§ WORK ORDER
Report every line of the records beneath this task that holds the string "beside".

§ SUPPLIED DATA
- Opening Delimiter -

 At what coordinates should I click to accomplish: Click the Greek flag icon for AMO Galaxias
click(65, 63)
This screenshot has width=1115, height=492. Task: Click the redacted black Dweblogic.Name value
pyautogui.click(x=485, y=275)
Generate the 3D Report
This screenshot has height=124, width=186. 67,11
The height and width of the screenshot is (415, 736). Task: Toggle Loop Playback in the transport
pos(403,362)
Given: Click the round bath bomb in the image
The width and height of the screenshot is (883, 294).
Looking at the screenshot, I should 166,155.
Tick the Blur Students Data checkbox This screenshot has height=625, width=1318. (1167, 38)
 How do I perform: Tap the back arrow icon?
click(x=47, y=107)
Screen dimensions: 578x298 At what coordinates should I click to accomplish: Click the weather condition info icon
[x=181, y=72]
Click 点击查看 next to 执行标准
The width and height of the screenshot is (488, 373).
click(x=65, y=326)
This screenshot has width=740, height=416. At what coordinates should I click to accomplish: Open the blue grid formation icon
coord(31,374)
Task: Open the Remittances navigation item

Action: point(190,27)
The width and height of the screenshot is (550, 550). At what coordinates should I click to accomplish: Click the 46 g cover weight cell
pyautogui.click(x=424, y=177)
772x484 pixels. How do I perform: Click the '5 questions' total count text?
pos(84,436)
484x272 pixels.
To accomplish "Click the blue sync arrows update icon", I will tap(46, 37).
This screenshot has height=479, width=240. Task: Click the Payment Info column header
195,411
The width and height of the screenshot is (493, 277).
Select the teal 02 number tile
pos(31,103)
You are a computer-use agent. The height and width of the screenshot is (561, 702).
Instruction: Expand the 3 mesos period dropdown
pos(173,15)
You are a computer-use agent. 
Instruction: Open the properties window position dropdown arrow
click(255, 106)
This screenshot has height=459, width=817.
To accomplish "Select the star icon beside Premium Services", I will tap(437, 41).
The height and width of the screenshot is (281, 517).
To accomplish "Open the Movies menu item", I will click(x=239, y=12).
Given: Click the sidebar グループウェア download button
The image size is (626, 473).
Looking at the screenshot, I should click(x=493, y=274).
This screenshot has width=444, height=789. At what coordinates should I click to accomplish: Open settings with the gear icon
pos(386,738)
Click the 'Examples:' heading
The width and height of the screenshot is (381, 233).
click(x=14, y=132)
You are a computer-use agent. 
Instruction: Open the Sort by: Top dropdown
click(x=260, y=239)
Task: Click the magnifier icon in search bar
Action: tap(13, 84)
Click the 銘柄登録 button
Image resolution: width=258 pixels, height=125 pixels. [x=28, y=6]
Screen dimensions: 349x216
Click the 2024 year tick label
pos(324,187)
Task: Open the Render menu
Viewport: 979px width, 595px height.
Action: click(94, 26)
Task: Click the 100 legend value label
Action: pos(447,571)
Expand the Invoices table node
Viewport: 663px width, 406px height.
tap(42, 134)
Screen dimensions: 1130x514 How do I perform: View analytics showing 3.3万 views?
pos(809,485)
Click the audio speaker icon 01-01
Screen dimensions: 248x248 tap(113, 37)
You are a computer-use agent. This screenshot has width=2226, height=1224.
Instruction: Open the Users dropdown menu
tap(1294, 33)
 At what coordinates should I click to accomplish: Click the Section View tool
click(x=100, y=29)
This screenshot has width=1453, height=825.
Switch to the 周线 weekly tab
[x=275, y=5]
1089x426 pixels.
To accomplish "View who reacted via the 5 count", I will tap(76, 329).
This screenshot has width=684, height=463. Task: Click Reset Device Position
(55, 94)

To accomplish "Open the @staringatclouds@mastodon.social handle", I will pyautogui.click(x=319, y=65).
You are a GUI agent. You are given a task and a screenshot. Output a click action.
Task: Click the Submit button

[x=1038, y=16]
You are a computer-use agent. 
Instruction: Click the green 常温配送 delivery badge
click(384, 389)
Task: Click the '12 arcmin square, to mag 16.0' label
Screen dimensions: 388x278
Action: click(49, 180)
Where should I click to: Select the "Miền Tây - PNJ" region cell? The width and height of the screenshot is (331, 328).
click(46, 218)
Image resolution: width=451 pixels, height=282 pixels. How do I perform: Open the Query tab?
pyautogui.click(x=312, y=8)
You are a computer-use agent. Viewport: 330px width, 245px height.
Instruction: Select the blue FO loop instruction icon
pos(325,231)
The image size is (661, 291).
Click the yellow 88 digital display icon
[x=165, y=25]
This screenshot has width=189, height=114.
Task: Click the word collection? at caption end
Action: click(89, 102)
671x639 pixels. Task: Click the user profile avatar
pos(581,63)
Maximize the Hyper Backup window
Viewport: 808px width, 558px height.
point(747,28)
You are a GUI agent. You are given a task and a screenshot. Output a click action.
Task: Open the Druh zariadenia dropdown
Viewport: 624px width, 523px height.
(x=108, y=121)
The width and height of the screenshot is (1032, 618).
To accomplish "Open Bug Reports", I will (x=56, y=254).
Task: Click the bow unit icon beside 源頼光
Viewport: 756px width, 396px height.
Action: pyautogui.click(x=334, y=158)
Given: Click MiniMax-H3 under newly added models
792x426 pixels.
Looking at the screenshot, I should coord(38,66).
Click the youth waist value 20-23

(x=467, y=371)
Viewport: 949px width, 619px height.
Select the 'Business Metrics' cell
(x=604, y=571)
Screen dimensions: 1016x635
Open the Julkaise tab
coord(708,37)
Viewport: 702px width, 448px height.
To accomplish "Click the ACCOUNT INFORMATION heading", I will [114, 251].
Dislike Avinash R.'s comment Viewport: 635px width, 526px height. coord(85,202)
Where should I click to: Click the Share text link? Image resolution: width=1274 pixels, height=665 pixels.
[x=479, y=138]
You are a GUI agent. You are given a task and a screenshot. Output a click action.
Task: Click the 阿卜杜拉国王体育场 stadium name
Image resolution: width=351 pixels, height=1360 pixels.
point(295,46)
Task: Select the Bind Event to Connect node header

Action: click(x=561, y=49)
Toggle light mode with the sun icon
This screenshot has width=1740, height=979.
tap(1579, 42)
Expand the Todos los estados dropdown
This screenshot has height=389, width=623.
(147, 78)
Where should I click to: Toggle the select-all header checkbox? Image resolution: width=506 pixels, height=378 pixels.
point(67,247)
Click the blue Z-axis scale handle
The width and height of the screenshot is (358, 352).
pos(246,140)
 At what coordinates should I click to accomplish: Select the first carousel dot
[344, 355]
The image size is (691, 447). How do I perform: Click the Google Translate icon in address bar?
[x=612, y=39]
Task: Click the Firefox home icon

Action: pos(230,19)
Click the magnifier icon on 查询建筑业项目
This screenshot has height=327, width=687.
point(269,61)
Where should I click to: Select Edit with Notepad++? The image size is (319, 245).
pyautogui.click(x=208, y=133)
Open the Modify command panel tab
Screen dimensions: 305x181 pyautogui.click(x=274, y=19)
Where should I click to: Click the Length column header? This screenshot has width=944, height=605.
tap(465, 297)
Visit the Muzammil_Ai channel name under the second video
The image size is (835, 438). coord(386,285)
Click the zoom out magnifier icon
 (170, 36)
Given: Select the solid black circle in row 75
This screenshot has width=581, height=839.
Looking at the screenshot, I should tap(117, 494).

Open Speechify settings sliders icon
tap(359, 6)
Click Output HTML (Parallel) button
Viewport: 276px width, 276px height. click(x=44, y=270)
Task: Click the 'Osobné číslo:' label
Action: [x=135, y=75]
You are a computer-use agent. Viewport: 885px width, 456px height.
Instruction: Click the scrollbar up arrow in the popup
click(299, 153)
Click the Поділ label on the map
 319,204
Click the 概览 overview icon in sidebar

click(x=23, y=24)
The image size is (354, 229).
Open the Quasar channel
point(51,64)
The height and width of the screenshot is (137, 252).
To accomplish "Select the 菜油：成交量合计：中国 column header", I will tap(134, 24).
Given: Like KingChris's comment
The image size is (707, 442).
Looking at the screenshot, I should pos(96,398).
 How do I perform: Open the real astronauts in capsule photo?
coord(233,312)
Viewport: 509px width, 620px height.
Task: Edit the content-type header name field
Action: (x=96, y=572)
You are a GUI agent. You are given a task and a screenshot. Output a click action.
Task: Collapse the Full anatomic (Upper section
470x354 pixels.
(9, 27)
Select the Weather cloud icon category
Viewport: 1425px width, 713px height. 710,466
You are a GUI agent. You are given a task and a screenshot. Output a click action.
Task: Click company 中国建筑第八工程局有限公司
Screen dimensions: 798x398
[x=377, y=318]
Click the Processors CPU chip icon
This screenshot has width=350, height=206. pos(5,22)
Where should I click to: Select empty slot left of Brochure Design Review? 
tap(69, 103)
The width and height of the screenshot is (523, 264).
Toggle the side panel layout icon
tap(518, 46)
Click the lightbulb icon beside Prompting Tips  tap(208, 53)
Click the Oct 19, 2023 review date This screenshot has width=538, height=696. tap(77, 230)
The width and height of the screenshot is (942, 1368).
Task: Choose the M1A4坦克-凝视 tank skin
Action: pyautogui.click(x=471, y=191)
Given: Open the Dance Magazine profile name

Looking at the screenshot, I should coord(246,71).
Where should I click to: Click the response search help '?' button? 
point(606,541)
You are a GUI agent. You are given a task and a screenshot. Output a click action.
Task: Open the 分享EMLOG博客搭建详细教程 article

- Closing Delimiter -

§ SOLUTION TO THIS EXERCISE
To accomplish "Select the star icon beside Premium Services", I will tap(437, 41).
Task: Click the bow unit icon beside 源頼光
Click the lightbulb icon beside Prompting Tips  tap(208, 53)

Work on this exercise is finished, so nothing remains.